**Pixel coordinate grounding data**
* * * *

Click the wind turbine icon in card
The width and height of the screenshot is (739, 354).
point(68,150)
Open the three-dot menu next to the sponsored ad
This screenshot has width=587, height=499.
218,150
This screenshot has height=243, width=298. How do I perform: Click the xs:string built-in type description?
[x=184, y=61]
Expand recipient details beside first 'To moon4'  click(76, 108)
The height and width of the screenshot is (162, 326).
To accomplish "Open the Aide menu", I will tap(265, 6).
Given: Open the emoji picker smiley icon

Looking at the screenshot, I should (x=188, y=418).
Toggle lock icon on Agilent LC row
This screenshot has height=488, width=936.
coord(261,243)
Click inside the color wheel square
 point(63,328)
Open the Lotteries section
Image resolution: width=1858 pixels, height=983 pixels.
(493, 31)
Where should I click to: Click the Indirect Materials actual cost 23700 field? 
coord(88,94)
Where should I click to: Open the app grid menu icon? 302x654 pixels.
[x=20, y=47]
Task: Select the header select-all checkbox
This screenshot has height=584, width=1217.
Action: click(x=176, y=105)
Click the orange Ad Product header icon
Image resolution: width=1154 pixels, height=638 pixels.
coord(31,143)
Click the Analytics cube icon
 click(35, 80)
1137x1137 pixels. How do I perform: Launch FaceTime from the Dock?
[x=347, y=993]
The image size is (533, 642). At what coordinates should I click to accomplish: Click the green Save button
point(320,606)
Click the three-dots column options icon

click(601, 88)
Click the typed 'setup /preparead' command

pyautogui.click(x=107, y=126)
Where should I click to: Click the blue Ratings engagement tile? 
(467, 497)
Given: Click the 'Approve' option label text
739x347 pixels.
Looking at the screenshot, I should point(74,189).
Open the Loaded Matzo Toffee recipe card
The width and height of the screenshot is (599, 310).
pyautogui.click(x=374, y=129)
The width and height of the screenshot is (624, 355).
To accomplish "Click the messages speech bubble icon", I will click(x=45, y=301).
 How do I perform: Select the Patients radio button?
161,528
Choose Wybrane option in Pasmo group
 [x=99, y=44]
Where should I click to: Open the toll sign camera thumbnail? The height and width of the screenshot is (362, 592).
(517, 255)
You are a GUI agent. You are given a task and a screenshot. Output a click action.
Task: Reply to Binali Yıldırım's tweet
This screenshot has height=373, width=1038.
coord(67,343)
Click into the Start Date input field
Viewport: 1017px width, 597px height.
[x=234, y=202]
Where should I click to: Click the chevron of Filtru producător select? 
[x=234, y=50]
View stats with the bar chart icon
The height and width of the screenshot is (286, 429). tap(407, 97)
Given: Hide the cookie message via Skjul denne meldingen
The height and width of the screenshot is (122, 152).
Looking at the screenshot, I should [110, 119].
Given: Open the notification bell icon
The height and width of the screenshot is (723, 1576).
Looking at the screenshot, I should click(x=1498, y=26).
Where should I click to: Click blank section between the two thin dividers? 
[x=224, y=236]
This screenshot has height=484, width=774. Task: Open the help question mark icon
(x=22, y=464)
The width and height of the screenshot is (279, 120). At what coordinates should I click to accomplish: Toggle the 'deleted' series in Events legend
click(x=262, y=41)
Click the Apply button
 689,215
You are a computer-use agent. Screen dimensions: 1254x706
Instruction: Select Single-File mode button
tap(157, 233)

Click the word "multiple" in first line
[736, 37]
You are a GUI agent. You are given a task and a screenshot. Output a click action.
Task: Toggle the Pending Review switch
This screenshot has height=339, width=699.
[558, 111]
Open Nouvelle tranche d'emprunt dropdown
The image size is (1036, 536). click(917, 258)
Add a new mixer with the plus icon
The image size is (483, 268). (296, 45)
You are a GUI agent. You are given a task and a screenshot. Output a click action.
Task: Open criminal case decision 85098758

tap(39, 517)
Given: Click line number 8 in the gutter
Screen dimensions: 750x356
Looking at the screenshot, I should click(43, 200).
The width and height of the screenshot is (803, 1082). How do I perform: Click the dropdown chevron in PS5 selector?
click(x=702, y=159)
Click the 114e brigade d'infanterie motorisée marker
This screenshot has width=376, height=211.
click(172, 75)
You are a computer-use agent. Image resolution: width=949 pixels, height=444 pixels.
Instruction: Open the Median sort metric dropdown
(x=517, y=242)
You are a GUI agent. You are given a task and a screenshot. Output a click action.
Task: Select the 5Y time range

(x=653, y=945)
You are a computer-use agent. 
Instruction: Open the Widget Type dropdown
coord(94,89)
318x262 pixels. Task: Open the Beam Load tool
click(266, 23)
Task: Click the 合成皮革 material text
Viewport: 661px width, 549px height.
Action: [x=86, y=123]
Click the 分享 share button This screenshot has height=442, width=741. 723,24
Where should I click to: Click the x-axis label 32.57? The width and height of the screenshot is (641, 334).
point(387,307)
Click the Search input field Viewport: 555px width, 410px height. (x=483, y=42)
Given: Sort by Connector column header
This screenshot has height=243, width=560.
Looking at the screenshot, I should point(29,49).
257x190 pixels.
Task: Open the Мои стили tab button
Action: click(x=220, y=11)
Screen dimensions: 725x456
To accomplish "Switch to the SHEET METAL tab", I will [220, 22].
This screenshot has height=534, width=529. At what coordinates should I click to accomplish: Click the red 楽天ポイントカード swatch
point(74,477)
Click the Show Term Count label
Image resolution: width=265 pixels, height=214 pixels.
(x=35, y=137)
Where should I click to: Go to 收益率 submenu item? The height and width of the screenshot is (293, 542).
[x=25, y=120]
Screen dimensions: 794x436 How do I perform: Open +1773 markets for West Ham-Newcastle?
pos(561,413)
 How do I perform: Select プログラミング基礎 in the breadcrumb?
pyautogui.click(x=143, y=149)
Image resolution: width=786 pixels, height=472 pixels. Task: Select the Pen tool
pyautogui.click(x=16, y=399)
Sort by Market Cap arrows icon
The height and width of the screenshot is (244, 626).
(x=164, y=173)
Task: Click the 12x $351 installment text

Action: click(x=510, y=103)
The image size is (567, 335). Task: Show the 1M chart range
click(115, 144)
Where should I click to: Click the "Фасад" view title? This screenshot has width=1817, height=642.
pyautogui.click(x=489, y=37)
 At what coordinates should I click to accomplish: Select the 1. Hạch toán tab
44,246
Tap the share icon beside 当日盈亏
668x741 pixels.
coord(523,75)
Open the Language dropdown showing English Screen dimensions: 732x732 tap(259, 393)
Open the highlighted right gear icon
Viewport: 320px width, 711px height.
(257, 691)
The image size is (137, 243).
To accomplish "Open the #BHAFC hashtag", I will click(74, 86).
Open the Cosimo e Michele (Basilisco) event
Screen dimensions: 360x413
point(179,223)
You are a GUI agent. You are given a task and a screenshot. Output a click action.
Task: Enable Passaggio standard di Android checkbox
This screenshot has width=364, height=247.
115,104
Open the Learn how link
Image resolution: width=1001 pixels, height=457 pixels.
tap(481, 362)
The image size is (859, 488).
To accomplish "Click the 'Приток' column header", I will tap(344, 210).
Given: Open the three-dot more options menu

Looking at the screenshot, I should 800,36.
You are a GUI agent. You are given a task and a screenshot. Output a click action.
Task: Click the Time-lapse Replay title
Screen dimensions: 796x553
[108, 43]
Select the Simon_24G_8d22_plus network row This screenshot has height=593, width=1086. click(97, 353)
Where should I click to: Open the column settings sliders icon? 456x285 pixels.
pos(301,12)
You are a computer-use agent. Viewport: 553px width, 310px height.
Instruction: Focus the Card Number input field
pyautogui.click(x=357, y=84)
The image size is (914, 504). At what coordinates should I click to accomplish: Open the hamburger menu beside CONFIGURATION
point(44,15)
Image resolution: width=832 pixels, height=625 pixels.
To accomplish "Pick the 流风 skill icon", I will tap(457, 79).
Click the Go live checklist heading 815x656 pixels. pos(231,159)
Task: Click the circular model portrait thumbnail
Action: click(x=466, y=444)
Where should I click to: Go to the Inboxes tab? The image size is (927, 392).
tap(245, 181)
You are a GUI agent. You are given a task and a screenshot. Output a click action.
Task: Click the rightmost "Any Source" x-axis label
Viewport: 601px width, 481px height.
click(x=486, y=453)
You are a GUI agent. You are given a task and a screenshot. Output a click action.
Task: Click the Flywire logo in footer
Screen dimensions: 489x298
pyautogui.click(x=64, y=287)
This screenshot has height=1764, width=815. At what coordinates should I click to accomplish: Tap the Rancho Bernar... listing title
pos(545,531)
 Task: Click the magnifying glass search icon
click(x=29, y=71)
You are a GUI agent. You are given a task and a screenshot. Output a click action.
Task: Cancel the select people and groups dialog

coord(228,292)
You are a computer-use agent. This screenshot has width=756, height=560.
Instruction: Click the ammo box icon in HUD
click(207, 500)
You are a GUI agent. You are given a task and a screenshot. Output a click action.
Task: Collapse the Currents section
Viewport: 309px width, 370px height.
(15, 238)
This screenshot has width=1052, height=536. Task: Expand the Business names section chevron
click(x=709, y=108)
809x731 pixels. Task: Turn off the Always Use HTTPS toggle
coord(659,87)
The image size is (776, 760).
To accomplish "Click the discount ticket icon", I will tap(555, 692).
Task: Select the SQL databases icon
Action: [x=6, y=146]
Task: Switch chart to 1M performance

* * * *

Please filter the entries above down to the lines holding "computer" and copy them.

**ANSWER**
You are a computer-use agent. Screen dimensions: 1254x706
You are a computer-use agent. Image resolution: width=949 pixels, height=444 pixels.
You are a computer-use agent. 
You are a computer-use agent. Viewport: 553px width, 310px height.
You are a computer-use agent. This screenshot has width=756, height=560.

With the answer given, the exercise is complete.